▶ Page extract

-----

Tuesday, May 27, 2003

Manny 3, Nomar 4

Grady Little could not manage the Oakland A's. I'm reading Michael Lewis' Moneyball, the book that is to the baseball stat freak what Eminem is to the suburban gangsta wanna-be, and it is that opening sentence that keeps running through my brain with every page I turn. Red Sox followers could come up with a bunch of different things to fault Grady on, from his handling of his pitching staff to his refusal to admit that Doug Mirabelli is his better catcher against lefties, but I want to stick with something very traditional, which is batting order.

There is evidence that batting order has no effect at all, that you could throw your hitters out there in any order, and produce the same number of runs over a full season. The more traditional view is that you need a speed guy first, a guy who can bunt and hit and run second, your best hitter third, your power hitter fourth. I'm somewhere in the middle. I think that over the course of a single game a batting order can matter a whole lot, but that the old definitions are ridiculous. Just put guys who get on base in front of your power hitters, and you'll be fine.

-----

▶ Recorded information
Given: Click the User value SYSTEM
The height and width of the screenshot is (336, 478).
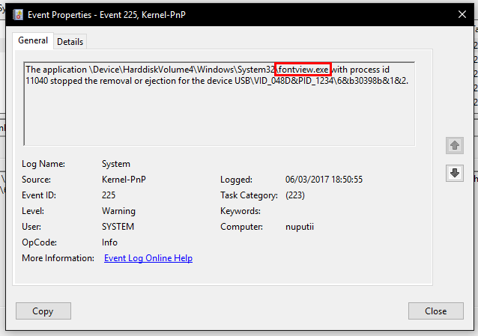Looking at the screenshot, I should click(x=118, y=227).
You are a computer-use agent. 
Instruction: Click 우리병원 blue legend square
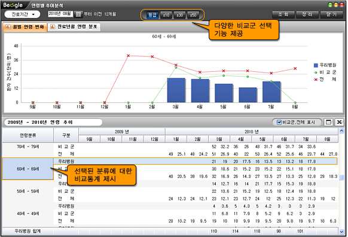click(x=316, y=65)
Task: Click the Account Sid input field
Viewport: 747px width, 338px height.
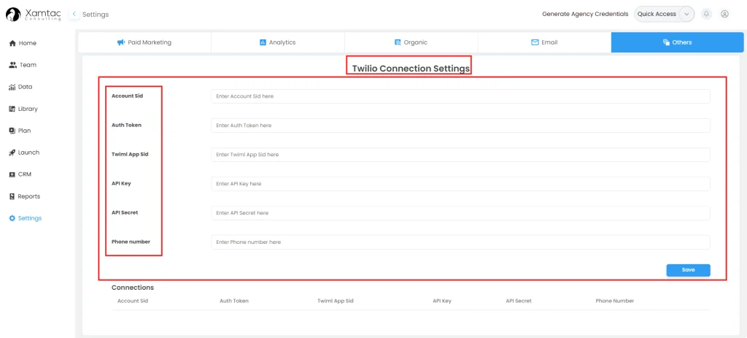Action: point(460,96)
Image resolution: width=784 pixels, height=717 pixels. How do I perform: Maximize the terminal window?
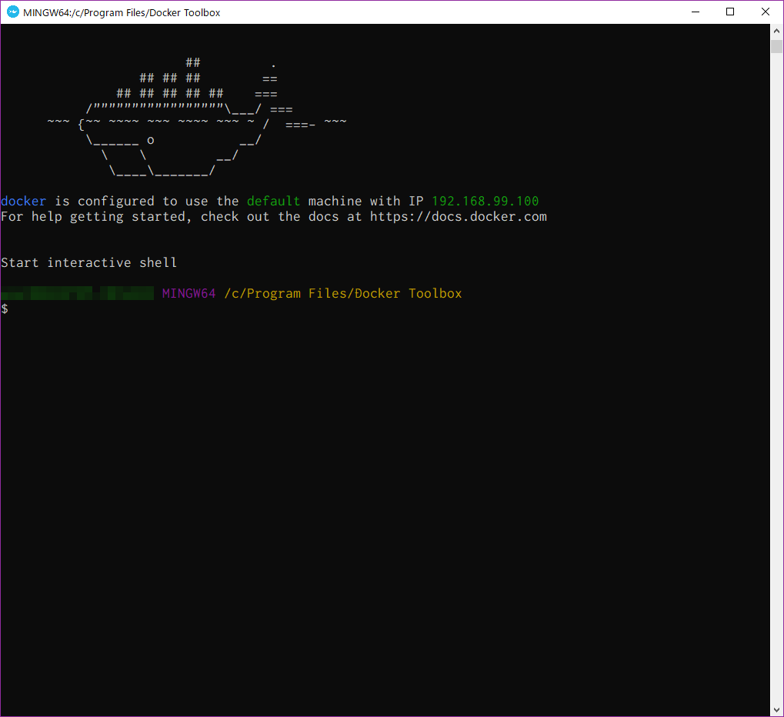[x=729, y=12]
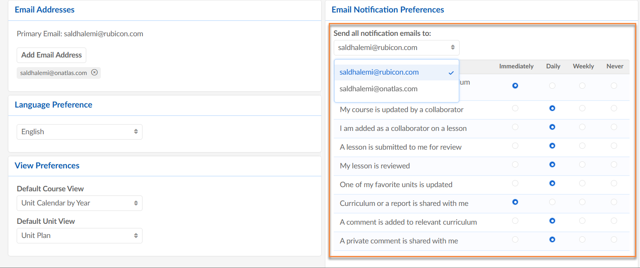
Task: Set comment added to curriculum to Never
Action: 614,221
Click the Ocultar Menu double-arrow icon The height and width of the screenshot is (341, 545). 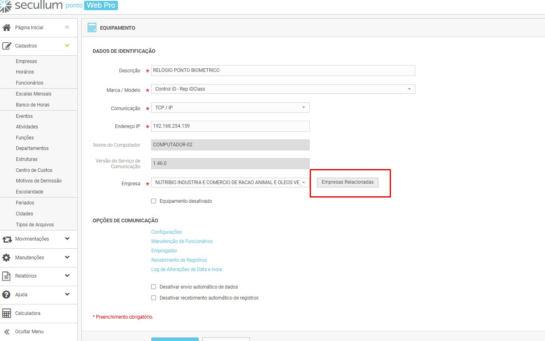pos(7,332)

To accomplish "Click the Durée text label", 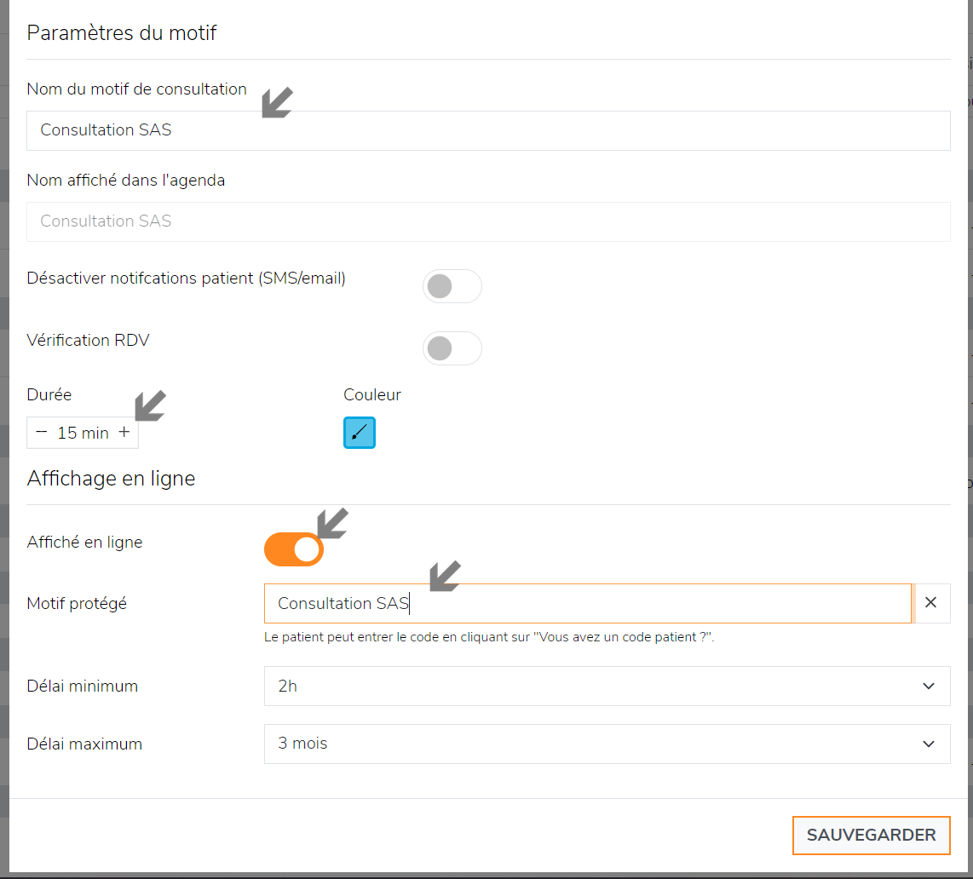I will [x=49, y=394].
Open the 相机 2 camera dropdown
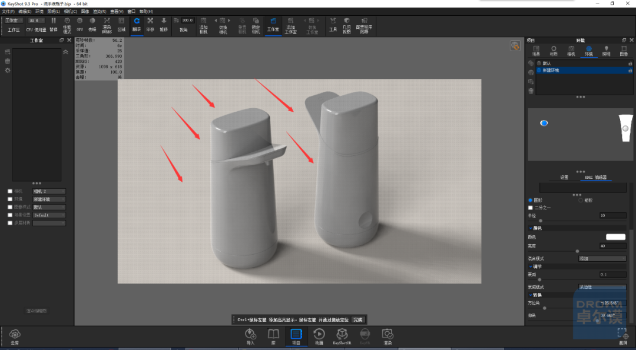The image size is (636, 350). point(49,191)
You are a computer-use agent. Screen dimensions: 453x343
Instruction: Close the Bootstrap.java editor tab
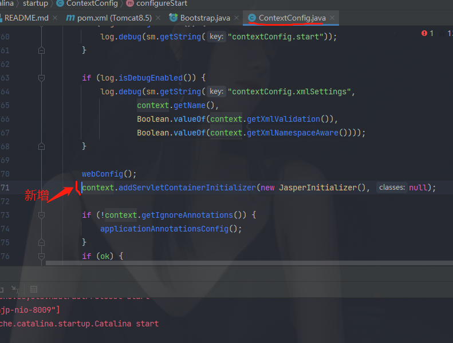[237, 18]
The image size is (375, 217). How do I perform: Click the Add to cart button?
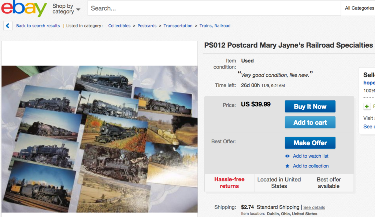click(x=310, y=122)
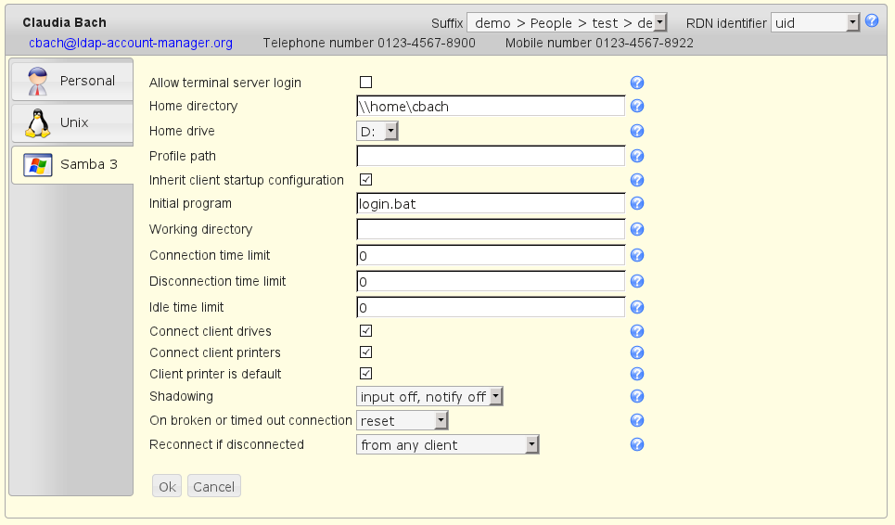The height and width of the screenshot is (525, 895).
Task: Click help icon for Home drive
Action: coord(637,132)
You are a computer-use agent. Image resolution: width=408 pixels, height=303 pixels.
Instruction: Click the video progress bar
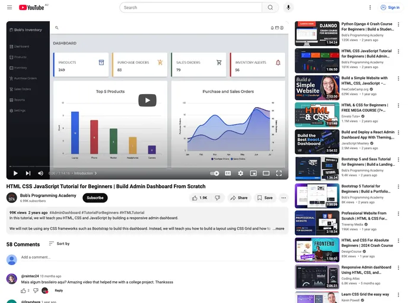[147, 166]
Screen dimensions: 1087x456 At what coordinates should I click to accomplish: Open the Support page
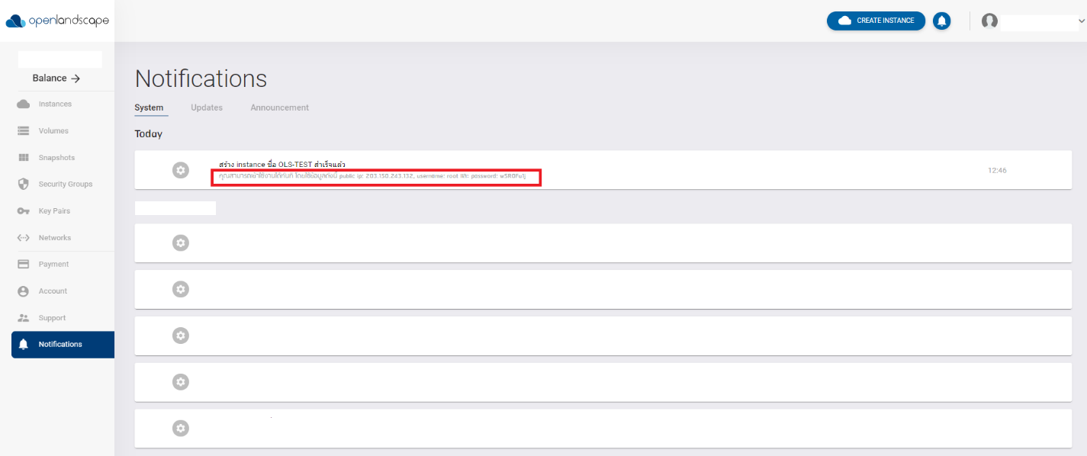pos(52,317)
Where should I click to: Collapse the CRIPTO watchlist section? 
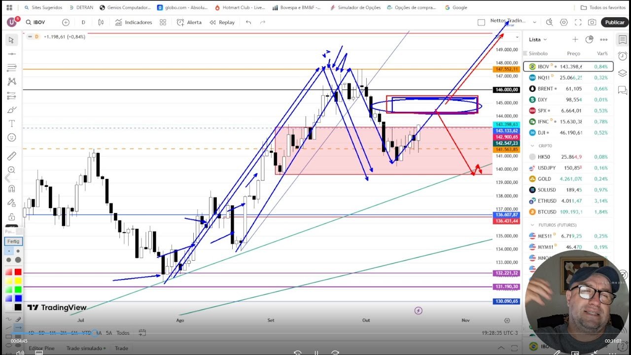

-----

▶ Parts of the exercise
**A)** Answer these questions from the Red Sox batting order post. Mark each answer with its number.
(i) Which book is the writer reading?
(ii) Which player does the writer say Grady refuses to admit is his better catcher against lefties?
(iii) Under the traditional view, what kind of hitter bats fourth?
**B)** Rewrite the paragraph of the Red Sox batting order post that begins "There is evidence that batting order" as a short bulleted list that keeps its main points.
**C)** Continue the Red Sox batting order post from its last sentence.

▶ Answer section
**A)**
(i) Moneyball, by Michael Lewis.
(ii) Doug Mirabelli.
(iii) The power hitter.

**B)**
- Some evidence says batting order has no effect: any order would produce the same number of runs over a full season.
- The traditional view puts a speed guy first, a bunt and hit-and-run guy second, the best hitter third and the power hitter fourth.
- The writer stands in the middle: order can matter a lot within a single game, but the old definitions are ridiculous.
- The writer's rule is to put hitters who get on base in front of the power hitters.

**C)**
I'm not even going to go into Johnny Damon hitting leadoff, even though he's having a harder time than anyone of getting on base. The thing that drives me absolutely nuts is Nomar 3, Manny 4. I'm sure that what Grady thinks is this:

"Well, Nomar hits for a high average, and Manny hits more home runs, so I'll hit Manny behind Nomar. Nomar will see better pitches to hit, will get lots of hits, and Manny will drive him home."

I'm also quite certain this is as far as it goes. And I bet that Grady decided this when he took over the job last year, and hasn't thought of it since. Even though his system can't and doesn't work, and he sees it every night, all he is capable of doing is blinking his eyes like Homer Simpson, and staring blankly off into the cold Fenway night

Why doesn't Nomar 3 Manny 4 work? Several reasons, including:

1. Nomar doesn't get better pitches to hit. Actually, he barely gets any pitches to hit. There are currently 178 major leaguer hitters with enough at bats to qualify for a batting title. In the category of number of pitches per at bat, Nomar ranks 178th.

2. Manny doesn't often get to drive him in, because Nomar is often standing on second. Last year, Nomar tied for the league lead with 56 doubles. And when Nomar is standing on 2nd, and first base is open,

3. Other teams pitch around Manny. Manny now trails only the otherworldly Barry Bonds in intentional walks, with 12.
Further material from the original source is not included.